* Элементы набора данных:
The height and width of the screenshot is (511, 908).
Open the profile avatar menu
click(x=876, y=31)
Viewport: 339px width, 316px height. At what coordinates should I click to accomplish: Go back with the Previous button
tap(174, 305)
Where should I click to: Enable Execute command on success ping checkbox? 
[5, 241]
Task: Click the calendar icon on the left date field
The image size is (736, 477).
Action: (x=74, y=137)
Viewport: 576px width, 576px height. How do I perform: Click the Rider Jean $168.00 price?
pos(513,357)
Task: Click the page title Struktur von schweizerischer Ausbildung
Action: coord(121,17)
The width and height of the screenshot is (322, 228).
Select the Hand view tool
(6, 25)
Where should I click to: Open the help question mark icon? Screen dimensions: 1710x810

...

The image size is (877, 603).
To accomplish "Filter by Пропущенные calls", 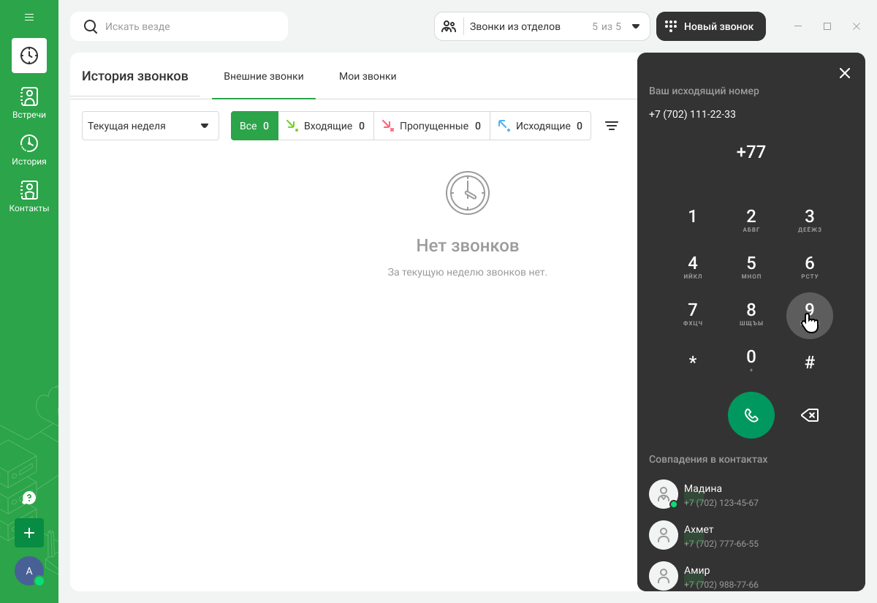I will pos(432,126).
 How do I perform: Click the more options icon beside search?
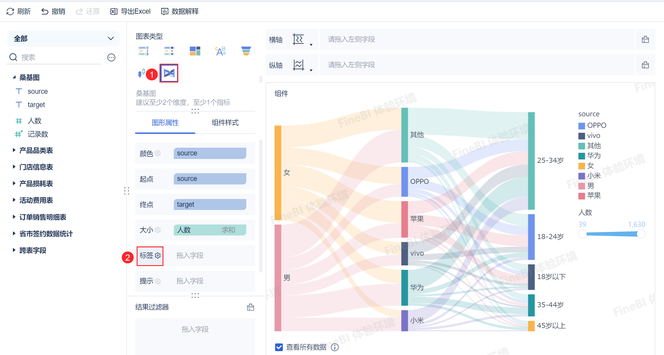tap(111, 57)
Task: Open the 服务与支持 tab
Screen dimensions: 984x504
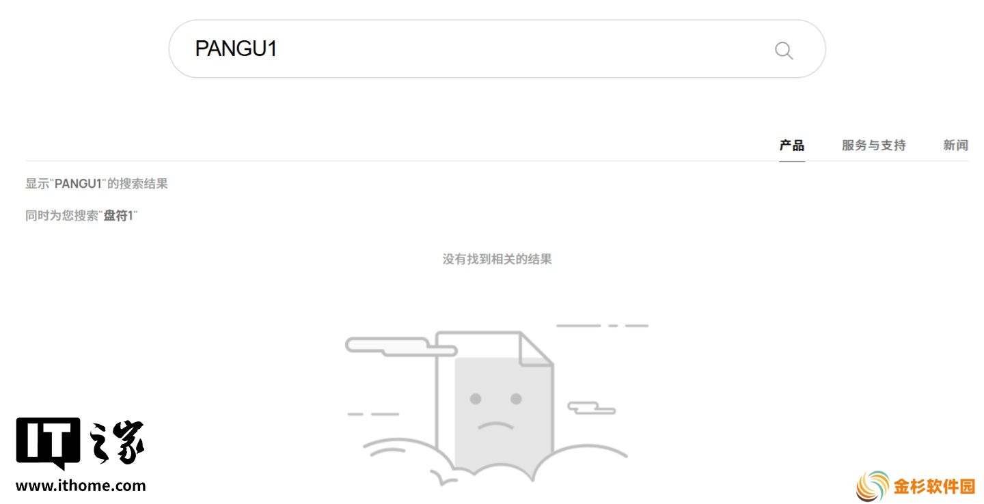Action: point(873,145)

* Задание: Оформите в виде таблицы Markdown строки листинга, начиная со строки, содержащей "Task: Click the calendar", и заканчивая строкой, содержащей "Where should I click to: Open". В столбце «№» укажите порядковый номер, в столбце «Строка» приведите саму строку, а пустые строки пропустите.

* Ответ на задание:
| № | Строка |
|---|---|
| 1 | Task: Click the calendar icon on the left date field |
| 2 | The image size is (736, 477). |
| 3 | Action: (x=74, y=137) |
| 4 | Viewport: 576px width, 576px height. How do I perform: Click the Rider Jean $168.00 price? |
| 5 | pos(513,357) |
| 6 | Task: Click the page title Struktur von schweizerischer Ausbildung |
| 7 | Action: coord(121,17) |
| 8 | The width and height of the screenshot is (322, 228). |
| 9 | Select the Hand view tool |
| 10 | (6, 25) |
| 11 | Where should I click to: Open the help question mark icon? Screen dimensions: 1710x810 |